The data ▸
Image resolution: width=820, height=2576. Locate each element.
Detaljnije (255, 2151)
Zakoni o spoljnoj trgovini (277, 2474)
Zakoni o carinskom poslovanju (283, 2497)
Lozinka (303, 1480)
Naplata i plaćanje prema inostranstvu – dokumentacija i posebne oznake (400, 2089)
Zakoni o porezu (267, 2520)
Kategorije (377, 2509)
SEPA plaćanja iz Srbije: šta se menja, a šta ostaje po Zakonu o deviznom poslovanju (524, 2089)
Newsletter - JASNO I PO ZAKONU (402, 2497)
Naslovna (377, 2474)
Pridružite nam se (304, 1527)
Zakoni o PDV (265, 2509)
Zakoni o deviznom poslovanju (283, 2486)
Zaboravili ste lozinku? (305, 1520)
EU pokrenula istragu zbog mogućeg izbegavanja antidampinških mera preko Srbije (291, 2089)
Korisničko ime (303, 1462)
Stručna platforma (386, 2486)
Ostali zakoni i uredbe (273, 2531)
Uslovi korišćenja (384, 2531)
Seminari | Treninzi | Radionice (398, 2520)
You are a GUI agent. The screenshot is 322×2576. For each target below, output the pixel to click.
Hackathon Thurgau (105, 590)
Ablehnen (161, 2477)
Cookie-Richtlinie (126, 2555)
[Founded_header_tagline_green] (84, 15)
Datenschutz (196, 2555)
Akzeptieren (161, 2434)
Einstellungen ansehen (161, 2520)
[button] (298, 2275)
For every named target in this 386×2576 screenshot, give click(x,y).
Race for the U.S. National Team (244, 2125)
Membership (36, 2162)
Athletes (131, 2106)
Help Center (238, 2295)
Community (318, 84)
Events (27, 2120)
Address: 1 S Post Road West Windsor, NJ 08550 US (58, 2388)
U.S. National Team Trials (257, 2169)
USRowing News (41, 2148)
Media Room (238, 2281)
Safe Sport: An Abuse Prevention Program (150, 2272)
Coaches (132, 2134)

Problem to solve ▸ Please copy, exactly and with nothing else, the lines above beginning at the line that has "Zakoni o spoljnoj trgovini (277, 2474)" and ending with the line that has "Zaboravili ste lozinku? (305, 1520)".

Reply ▸
Zakoni o spoljnoj trgovini (277, 2474)
Zakoni o carinskom poslovanju (283, 2497)
Lozinka (303, 1480)
Naplata i plaćanje prema inostranstvu – dokumentacija i posebne oznake (400, 2089)
Zakoni o porezu (267, 2520)
Kategorije (377, 2509)
SEPA plaćanja iz Srbije: šta se menja, a šta ostaje po Zakonu o deviznom poslovanju (524, 2089)
Newsletter - JASNO I PO ZAKONU (402, 2497)
Naslovna (377, 2474)
Pridružite nam se (304, 1527)
Zakoni o PDV (265, 2509)
Zakoni o deviznom poslovanju (283, 2486)
Zaboravili ste lozinku? (305, 1520)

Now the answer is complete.